- Aim of the task: Taking only the lines of the data below from the line with "600x542 pixels. Task: Open the Basic info tab" to the line with "The image size is (1232, 955).", ends included, write them out exactly and without pictures.

- Information provided:
"""

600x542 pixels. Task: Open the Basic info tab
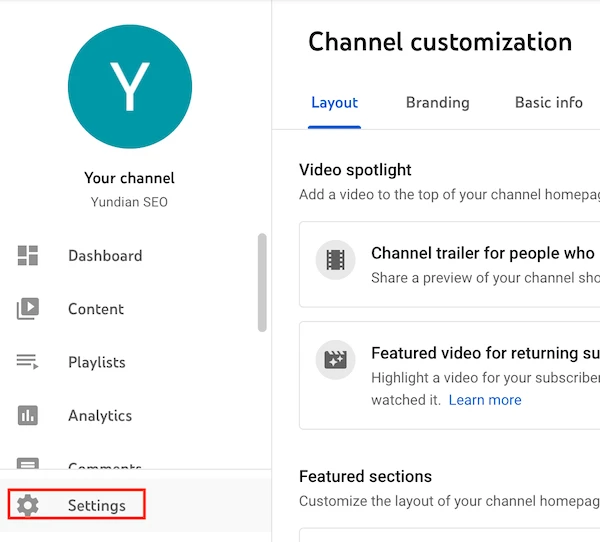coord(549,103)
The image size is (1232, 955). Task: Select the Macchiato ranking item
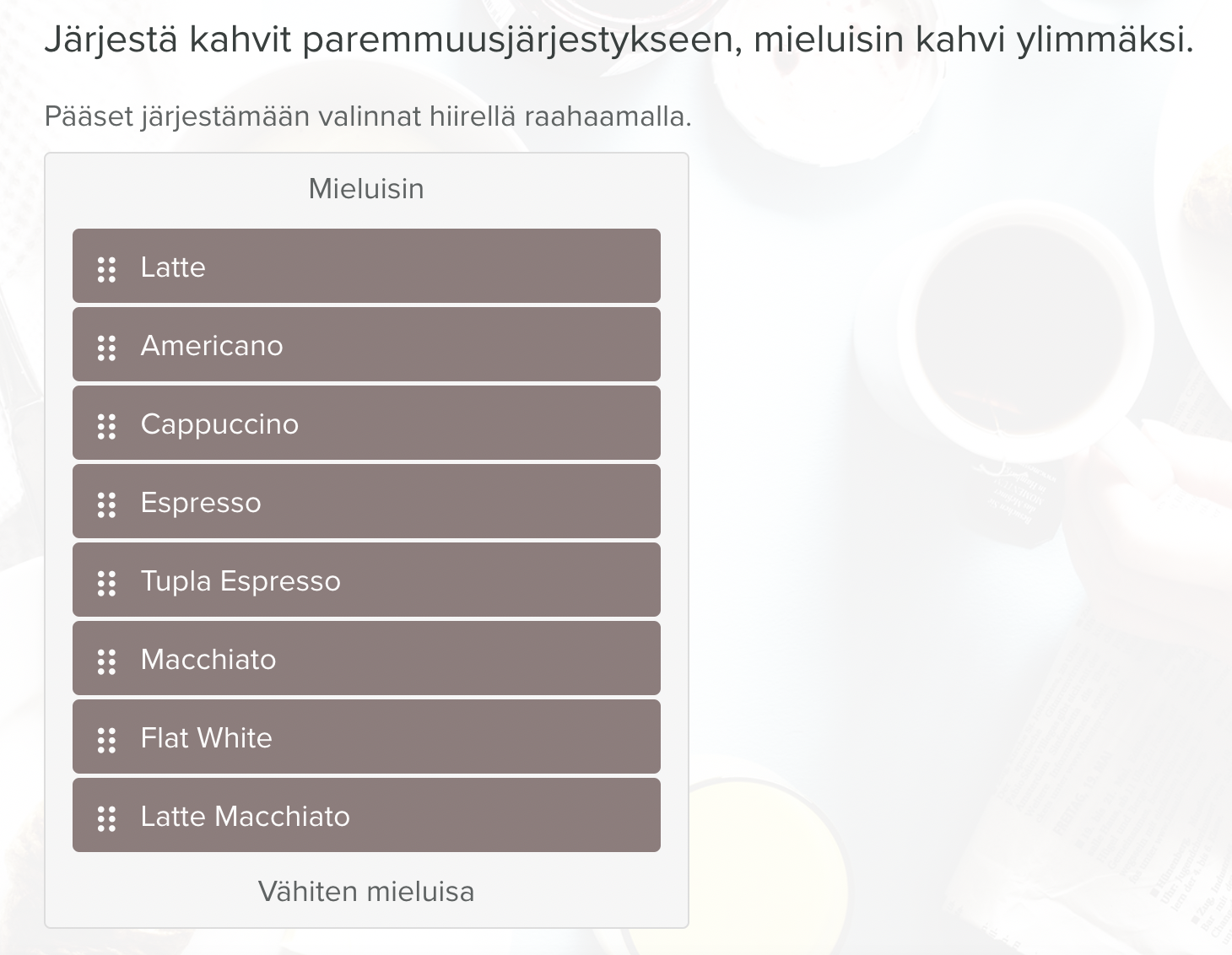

"""
"""

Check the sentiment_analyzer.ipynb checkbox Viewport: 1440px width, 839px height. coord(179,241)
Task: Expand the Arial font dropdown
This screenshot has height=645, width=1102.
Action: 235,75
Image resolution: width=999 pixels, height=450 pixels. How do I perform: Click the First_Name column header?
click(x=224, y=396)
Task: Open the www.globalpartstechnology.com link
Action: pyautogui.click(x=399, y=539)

"""
"""

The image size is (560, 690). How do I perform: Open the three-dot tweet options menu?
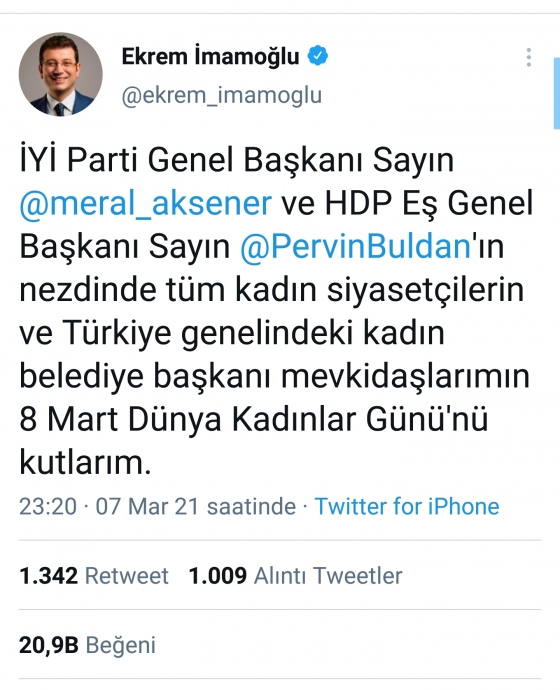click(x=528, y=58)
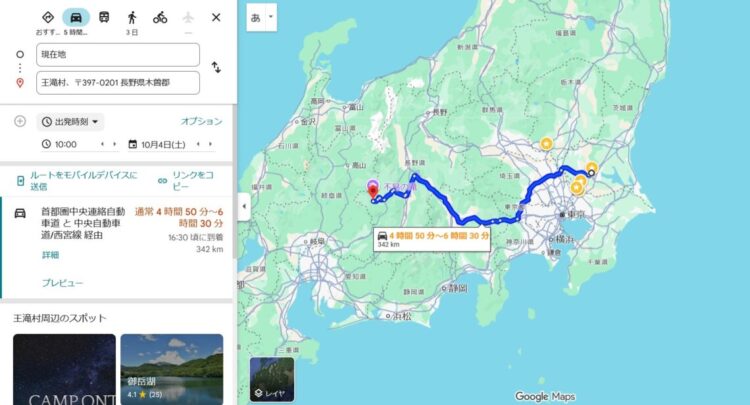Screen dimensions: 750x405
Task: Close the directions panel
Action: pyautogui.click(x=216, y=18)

"""

- Your solution:
600x542 pixels. Task: Open the Basic info tab
coord(549,103)
The image size is (1232, 955). Task: Select the Macchiato ranking item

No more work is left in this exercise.